Petitioner may not be faulted for acting only after


Chioco passed away for his life and the lives of members of
his family are not worth gambling for a piece of land. The
bulldozing of his house – his castle – is only an example of
the fate that could befall them. Under the circumstances, it
is therefore understandable that instead of fighting for the
farm, petitioner opted to leave and keep his family safe. Any
man who cherishes his family more than the most valuable
material thing in his life would have done the same.

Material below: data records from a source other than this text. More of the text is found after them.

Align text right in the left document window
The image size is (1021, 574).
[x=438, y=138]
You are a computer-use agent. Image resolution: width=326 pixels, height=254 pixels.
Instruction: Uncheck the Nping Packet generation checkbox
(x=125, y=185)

Force and intimidation restrict or hinder the


exercise of the will, and so long as they exist, petitioner is
deprived of his free will. He could not occupy his farm,
plant his crops, tend to them, and harvest them. He could
not file an agrarian case against Chioco, for that meant
having to return to Nueva Ecija. He could not file the case
anywhere else; any other agrarian tribunal or agency would
have declined to exercise jurisdiction.

The Agricultural Land Reform Code has been


designed to promote economic and social stability. Being a
social legislation, it must be interpreted liberally to give full
force and effect to its clear intent, which is ‘to achieve a
dignified existence for the small farmers’ and to make them
‘more independent, self-reliant and responsible citizens,
and a source of genuine strength in our democratic
society’.37

We have ruled time and again that litigants should


have the amplest opportunity for a proper and just
disposition of their cause – free, as much as possible, from
the constraints of procedural technicalities. In the interest of
its equity jurisdiction, the Court may disregard procedural
lapses so that a case may be resolved on its merits. Rules of
procedure should promote, not defeat, substantial justice.
Hence, the Court may opt to apply the Rules liberally to
resolve substantial issues raised by the parties.

Our law on agrarian reform is a legislated promise


to emancipate poor farm families from the bondage of the
soil. P.D. No. 27 was promulgated in the exact same spirit,
with mechanisms which hope to forestall a reversion to the
antiquated and inequitable feudal system of land ownership.